True, the language version is part of language info and could be used to select the appropriate Python kernel for instance.

blink1073 commented 7 years ago

And the environment metadata discussion handles the case of "which libraries does this depend on".

jankatins commented 7 years ago

If we can't work this out, then that definitely makes sense. But I see it as a particular symptom of a larger problem - kernel names only make sense in context, so it doesn't make sense to embed them into notebook files - so I'd like to try to find a solution to the general problem first.

Whatever you do, please don't kill my local workflow: I use one environment per project so i have currently >10 kernels visible via the environment-kernel-manager and I never use the "default" kernel (I even tried to remove the ipykernel package from the environment where the notebook server is installed). From my standpoint (no sharing), the current setup is almost perfect: if I delete a environment or import a new notebook, I get a error message to chose a kernel and there I can either build a new environment or use one of the current ones ("Almost", because nbconvert does't see the environment kernels, but right now I almost never use nbconvert to execute notebooks -> this problem would be eliminated by the extension point proposal I mad above).

minrk commented 7 years ago

@janschulz I think we'll make sure that's well supported. It's how I work as well. I think we have to keep some version of remembering which local kernelspec was used, preserving that, and using it as the preferred choice on next run if available. I'm especially interested in separating the notebook server env from the kernel env as much as possible, and making that a decent experience. Right now we're a bit in the middle, where neither is served super well.

Whether it's an extension point or some other solution for a global configurable (c.KernelManager.kernel_picker_cls could work), that would help a lot of things. Selecting a KernelSpecManager (or KernelPicker) implementation should probably be a global choice, not application-specific.

takluyver commented 7 years ago

Selecting a KernelSpecManager (or KernelPicker) implementation should probably be a global choice, not application-specific.

Actually, my thought is that the notebook application may have a different KernelPicker from command line tools like nbconvert & nbval. I feel like more 'memory' of notebook-kernel connections is acceptable in the interactive application, whereas command line tools shouldn't be trying to be clever about things like that.

I'd agree that the KernelSpecManager (which can list available kernels and retrieve the info necessary to start one) should be common across different applications, so they all see the same set of kernels. But I think you may want picking a kernel to try more 'guessing' in some applications than in others.

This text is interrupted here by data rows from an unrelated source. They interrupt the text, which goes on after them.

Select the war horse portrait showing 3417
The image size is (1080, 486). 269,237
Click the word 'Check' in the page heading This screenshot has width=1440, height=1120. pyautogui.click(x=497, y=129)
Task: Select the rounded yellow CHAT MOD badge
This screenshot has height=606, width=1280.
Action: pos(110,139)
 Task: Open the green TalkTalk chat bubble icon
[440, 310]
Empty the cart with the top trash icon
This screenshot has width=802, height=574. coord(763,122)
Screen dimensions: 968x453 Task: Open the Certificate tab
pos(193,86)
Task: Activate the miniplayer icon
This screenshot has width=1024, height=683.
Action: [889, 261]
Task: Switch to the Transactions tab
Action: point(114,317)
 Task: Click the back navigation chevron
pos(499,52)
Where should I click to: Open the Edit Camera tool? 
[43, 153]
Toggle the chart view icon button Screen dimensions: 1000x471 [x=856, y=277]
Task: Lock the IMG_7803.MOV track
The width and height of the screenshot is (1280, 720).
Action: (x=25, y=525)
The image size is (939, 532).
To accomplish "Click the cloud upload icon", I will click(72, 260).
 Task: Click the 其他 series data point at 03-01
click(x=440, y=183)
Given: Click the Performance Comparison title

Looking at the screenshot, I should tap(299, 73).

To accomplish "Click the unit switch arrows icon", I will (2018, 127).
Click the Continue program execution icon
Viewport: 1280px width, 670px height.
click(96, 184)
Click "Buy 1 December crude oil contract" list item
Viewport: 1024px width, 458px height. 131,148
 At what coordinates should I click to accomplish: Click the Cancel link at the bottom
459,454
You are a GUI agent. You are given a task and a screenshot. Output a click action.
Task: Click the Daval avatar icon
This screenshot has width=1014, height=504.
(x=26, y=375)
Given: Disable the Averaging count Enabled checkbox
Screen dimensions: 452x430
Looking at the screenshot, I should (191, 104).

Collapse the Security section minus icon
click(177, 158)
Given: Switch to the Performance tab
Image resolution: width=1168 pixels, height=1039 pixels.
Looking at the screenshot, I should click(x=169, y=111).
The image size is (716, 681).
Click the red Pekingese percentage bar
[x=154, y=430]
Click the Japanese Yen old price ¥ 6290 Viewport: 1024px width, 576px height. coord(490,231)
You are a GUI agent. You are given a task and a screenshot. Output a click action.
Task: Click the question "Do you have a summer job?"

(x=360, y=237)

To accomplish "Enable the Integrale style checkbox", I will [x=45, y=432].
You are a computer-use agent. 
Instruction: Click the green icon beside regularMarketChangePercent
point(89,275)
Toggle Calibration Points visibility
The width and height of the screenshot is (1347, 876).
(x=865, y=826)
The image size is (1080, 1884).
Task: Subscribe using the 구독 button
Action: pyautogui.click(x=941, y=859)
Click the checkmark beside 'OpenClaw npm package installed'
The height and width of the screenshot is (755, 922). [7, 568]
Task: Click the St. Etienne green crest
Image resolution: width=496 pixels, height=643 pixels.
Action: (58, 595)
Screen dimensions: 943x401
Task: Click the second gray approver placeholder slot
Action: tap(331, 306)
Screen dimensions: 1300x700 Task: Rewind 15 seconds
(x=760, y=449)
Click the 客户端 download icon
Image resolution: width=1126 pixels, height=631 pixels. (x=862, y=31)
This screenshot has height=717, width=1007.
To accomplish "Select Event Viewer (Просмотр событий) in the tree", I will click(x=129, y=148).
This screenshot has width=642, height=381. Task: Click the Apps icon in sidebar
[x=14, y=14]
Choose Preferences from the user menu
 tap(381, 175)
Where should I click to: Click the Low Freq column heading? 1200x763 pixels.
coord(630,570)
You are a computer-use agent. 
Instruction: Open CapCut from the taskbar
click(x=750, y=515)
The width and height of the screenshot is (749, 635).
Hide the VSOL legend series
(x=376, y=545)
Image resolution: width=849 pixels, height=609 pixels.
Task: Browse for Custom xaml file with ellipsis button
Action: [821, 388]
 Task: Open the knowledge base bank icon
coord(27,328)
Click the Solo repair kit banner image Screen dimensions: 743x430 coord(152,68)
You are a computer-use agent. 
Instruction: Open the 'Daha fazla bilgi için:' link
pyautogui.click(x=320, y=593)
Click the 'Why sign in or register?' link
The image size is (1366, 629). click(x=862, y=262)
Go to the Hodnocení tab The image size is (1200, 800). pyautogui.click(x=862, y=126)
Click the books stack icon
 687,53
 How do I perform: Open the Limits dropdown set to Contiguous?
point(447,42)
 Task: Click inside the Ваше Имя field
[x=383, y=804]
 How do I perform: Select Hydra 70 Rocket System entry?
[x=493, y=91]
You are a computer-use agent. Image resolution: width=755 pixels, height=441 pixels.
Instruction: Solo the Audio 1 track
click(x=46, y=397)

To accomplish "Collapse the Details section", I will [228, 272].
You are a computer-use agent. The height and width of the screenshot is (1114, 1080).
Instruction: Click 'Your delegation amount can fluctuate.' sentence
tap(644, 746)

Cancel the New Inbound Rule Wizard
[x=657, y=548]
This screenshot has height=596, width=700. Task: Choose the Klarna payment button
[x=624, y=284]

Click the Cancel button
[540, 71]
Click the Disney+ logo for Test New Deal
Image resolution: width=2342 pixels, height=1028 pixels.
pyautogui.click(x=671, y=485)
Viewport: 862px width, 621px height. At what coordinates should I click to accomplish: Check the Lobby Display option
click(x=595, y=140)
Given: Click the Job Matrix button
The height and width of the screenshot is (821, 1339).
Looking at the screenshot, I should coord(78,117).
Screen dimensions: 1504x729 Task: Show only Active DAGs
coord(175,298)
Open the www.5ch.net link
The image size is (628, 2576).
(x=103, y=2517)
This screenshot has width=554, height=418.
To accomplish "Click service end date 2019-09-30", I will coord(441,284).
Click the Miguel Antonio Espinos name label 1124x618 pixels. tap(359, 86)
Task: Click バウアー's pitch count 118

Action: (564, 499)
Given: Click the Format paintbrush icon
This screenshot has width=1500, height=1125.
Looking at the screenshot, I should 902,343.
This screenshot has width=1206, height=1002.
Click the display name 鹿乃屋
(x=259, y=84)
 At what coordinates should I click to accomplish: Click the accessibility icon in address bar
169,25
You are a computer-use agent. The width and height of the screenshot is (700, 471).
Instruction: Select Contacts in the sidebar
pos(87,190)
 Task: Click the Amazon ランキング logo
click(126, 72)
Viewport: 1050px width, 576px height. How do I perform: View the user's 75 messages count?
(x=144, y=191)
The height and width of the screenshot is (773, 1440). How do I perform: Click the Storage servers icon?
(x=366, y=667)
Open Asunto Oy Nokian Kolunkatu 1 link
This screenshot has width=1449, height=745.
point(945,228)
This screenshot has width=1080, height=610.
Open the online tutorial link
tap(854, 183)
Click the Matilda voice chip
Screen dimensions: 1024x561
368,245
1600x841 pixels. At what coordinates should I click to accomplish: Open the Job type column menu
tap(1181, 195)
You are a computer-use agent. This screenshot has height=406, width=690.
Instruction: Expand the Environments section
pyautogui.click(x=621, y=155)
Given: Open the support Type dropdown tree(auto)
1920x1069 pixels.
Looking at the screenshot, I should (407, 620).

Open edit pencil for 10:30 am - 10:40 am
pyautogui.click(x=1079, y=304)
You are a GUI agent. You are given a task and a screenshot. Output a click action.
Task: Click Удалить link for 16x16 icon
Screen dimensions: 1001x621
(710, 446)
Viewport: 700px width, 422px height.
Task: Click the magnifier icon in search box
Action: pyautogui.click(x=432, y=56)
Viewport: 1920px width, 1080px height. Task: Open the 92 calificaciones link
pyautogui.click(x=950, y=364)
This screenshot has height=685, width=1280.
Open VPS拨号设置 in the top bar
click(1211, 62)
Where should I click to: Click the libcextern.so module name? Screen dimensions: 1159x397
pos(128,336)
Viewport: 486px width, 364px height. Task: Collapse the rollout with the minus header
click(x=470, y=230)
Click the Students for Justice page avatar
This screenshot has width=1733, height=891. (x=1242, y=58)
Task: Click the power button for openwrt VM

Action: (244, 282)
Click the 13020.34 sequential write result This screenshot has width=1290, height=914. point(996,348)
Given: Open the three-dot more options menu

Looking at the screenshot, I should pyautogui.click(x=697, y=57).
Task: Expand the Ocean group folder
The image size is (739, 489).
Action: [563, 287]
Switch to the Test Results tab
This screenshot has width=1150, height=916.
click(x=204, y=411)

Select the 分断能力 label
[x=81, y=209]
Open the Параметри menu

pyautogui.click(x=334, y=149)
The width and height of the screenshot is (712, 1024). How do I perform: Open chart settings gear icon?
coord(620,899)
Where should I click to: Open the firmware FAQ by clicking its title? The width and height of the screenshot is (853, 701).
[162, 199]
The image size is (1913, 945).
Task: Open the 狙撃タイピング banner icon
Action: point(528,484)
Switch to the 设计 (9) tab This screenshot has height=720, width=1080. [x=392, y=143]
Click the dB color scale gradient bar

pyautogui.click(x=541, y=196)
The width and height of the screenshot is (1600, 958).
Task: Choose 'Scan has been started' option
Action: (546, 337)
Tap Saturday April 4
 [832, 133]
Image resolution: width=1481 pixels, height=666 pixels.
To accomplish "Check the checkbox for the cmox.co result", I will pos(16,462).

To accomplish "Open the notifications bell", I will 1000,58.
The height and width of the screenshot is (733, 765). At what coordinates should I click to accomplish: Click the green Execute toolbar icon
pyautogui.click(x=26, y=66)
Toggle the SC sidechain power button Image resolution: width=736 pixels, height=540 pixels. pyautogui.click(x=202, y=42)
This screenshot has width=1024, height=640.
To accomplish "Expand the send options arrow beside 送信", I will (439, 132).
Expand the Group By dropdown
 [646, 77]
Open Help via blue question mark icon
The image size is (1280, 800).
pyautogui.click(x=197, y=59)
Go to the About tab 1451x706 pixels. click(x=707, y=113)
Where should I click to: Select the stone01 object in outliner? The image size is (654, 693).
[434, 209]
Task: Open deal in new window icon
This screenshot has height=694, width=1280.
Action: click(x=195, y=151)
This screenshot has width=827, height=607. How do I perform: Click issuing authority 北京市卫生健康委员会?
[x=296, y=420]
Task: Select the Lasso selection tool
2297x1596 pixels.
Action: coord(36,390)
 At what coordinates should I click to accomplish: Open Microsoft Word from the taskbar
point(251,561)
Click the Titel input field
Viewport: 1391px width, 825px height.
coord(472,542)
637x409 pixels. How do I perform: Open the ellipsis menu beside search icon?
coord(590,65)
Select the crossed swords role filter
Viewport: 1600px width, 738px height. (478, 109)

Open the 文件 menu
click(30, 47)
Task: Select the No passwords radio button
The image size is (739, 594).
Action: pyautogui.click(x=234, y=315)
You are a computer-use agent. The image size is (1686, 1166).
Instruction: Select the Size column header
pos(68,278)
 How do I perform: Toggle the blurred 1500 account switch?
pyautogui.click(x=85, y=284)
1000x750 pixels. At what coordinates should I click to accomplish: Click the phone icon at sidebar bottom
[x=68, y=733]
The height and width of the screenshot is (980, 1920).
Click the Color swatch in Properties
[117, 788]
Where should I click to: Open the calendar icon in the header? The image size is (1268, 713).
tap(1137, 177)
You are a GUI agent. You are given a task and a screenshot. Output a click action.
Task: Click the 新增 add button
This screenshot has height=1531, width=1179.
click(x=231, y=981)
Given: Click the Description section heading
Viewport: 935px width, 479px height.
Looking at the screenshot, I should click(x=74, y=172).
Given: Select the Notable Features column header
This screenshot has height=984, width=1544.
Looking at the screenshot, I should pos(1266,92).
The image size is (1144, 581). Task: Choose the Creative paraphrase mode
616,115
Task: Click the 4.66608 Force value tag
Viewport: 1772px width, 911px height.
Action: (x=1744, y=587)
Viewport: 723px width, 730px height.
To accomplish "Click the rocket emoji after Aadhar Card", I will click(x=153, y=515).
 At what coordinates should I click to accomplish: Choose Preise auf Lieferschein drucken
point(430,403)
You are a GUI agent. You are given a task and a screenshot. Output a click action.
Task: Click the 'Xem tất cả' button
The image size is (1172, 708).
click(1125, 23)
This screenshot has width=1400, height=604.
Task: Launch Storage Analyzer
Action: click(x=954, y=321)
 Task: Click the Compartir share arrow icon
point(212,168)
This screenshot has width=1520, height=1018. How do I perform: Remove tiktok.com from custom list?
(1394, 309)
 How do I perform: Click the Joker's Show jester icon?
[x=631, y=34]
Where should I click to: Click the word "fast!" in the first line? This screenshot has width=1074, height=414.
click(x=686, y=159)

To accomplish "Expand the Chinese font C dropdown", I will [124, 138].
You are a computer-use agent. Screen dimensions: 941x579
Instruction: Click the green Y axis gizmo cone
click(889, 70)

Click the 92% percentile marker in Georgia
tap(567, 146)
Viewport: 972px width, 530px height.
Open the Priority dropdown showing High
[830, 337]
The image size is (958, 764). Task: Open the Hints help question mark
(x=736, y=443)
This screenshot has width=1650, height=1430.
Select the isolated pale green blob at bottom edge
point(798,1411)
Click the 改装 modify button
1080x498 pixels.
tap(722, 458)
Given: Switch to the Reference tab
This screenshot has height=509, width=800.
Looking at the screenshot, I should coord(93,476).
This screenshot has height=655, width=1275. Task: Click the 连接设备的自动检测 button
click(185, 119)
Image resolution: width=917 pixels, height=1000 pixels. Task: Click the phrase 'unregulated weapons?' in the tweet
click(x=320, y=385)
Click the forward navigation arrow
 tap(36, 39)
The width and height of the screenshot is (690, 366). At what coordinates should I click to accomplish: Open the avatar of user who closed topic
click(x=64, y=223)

minrk commented 7 years ago

Ah, interesting. I was thinking that much of the problem was things like nbconvert disagreeing with the live notebook, not codifying that the two should be very different. nbval seems more like the outlier in terms of desirable strategy than the live notebook, to me.

minrk commented 7 years ago

I certainly agree that this proposal's addition of the kernel-selection strategy as a clear axis of configuration should make it easier to make things match or not, and defaults for different applications can be a somewhat separate discussion.